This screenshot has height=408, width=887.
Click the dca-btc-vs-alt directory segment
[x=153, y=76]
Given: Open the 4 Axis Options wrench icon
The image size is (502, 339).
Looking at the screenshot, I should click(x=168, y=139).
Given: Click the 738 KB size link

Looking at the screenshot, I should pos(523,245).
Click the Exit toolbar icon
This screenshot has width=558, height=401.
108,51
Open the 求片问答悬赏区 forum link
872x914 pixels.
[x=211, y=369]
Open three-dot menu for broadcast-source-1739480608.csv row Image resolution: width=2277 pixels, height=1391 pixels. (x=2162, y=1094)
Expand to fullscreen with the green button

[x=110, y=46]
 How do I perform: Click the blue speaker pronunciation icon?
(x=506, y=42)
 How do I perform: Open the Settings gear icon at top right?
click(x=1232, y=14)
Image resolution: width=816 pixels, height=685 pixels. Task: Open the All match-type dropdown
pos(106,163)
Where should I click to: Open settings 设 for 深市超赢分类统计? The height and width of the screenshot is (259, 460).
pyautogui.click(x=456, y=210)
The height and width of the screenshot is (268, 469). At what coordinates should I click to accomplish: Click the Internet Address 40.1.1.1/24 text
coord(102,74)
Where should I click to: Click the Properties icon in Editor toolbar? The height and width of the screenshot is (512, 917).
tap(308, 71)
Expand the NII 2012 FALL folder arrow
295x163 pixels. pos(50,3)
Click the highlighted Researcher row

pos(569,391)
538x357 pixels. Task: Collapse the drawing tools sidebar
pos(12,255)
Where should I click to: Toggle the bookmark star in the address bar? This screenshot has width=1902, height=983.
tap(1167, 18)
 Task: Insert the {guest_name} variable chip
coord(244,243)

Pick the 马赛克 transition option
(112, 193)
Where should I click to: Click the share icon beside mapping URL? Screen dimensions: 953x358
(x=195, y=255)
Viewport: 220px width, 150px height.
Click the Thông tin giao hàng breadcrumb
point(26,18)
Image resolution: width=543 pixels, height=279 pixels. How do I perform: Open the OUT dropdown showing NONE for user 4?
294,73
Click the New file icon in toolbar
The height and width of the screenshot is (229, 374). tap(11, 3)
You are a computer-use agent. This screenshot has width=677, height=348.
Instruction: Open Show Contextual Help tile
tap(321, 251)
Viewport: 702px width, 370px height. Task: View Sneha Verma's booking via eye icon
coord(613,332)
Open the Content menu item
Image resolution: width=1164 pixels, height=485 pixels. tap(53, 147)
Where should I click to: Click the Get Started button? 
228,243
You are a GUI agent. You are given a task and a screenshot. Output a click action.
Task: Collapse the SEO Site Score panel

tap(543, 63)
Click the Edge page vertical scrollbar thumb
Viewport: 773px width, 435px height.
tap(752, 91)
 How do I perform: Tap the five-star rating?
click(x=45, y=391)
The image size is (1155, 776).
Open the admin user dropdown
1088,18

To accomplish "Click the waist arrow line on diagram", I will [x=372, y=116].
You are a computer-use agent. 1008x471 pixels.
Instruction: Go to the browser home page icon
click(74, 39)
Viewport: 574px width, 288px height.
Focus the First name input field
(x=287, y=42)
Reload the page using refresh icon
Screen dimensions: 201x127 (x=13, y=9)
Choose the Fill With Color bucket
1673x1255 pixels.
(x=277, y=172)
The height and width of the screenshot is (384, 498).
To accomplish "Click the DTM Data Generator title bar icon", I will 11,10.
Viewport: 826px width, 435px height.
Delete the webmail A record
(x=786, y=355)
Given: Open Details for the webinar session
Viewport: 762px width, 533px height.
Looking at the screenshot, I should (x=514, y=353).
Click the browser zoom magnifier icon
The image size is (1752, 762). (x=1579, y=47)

--

** GOAL **
Please rewrite the entries above, replacing every "Where should I click to" with "Which spot should I click to" and leaving everything else unchanged.

** EXPECTED ANSWER **
This screenshot has height=408, width=887.
Click the dca-btc-vs-alt directory segment
[x=153, y=76]
Given: Open the 4 Axis Options wrench icon
The image size is (502, 339).
Looking at the screenshot, I should click(x=168, y=139).
Given: Click the 738 KB size link

Looking at the screenshot, I should pos(523,245).
Click the Exit toolbar icon
This screenshot has width=558, height=401.
108,51
Open the 求片问答悬赏区 forum link
872x914 pixels.
[x=211, y=369]
Open three-dot menu for broadcast-source-1739480608.csv row Image resolution: width=2277 pixels, height=1391 pixels. (x=2162, y=1094)
Expand to fullscreen with the green button

[x=110, y=46]
 How do I perform: Click the blue speaker pronunciation icon?
(x=506, y=42)
 How do I perform: Open the Settings gear icon at top right?
click(x=1232, y=14)
Image resolution: width=816 pixels, height=685 pixels. Task: Open the All match-type dropdown
pos(106,163)
Which spot should I click to: Open settings 设 for 深市超赢分类统计? The height and width of the screenshot is (259, 460).
pyautogui.click(x=456, y=210)
The height and width of the screenshot is (268, 469). At what coordinates should I click to accomplish: Click the Internet Address 40.1.1.1/24 text
coord(102,74)
Which spot should I click to: Click the Properties icon in Editor toolbar? The height and width of the screenshot is (512, 917).
tap(308, 71)
Expand the NII 2012 FALL folder arrow
295x163 pixels. pos(50,3)
Click the highlighted Researcher row

pos(569,391)
538x357 pixels. Task: Collapse the drawing tools sidebar
pos(12,255)
Which spot should I click to: Toggle the bookmark star in the address bar? This screenshot has width=1902, height=983.
tap(1167, 18)
 Task: Insert the {guest_name} variable chip
coord(244,243)

Pick the 马赛克 transition option
(112, 193)
Which spot should I click to: Click the share icon beside mapping URL? Screen dimensions: 953x358
(x=195, y=255)
Viewport: 220px width, 150px height.
Click the Thông tin giao hàng breadcrumb
point(26,18)
Image resolution: width=543 pixels, height=279 pixels. How do I perform: Open the OUT dropdown showing NONE for user 4?
294,73
Click the New file icon in toolbar
The height and width of the screenshot is (229, 374). tap(11, 3)
You are a computer-use agent. This screenshot has width=677, height=348.
Instruction: Open Show Contextual Help tile
tap(321, 251)
Viewport: 702px width, 370px height. Task: View Sneha Verma's booking via eye icon
coord(613,332)
Open the Content menu item
Image resolution: width=1164 pixels, height=485 pixels. tap(53, 147)
Which spot should I click to: Click the Get Started button? 
228,243
You are a GUI agent. You are given a task and a screenshot. Output a click action.
Task: Collapse the SEO Site Score panel

tap(543, 63)
Click the Edge page vertical scrollbar thumb
Viewport: 773px width, 435px height.
tap(752, 91)
 How do I perform: Tap the five-star rating?
click(x=45, y=391)
The image size is (1155, 776).
Open the admin user dropdown
1088,18

To accomplish "Click the waist arrow line on diagram", I will [x=372, y=116].
You are a computer-use agent. 1008x471 pixels.
Instruction: Go to the browser home page icon
click(74, 39)
Viewport: 574px width, 288px height.
Focus the First name input field
(x=287, y=42)
Reload the page using refresh icon
Screen dimensions: 201x127 (x=13, y=9)
Choose the Fill With Color bucket
1673x1255 pixels.
(x=277, y=172)
The height and width of the screenshot is (384, 498).
To accomplish "Click the DTM Data Generator title bar icon", I will 11,10.
Viewport: 826px width, 435px height.
Delete the webmail A record
(x=786, y=355)
Given: Open Details for the webinar session
Viewport: 762px width, 533px height.
Looking at the screenshot, I should (x=514, y=353).
Click the browser zoom magnifier icon
The image size is (1752, 762). (x=1579, y=47)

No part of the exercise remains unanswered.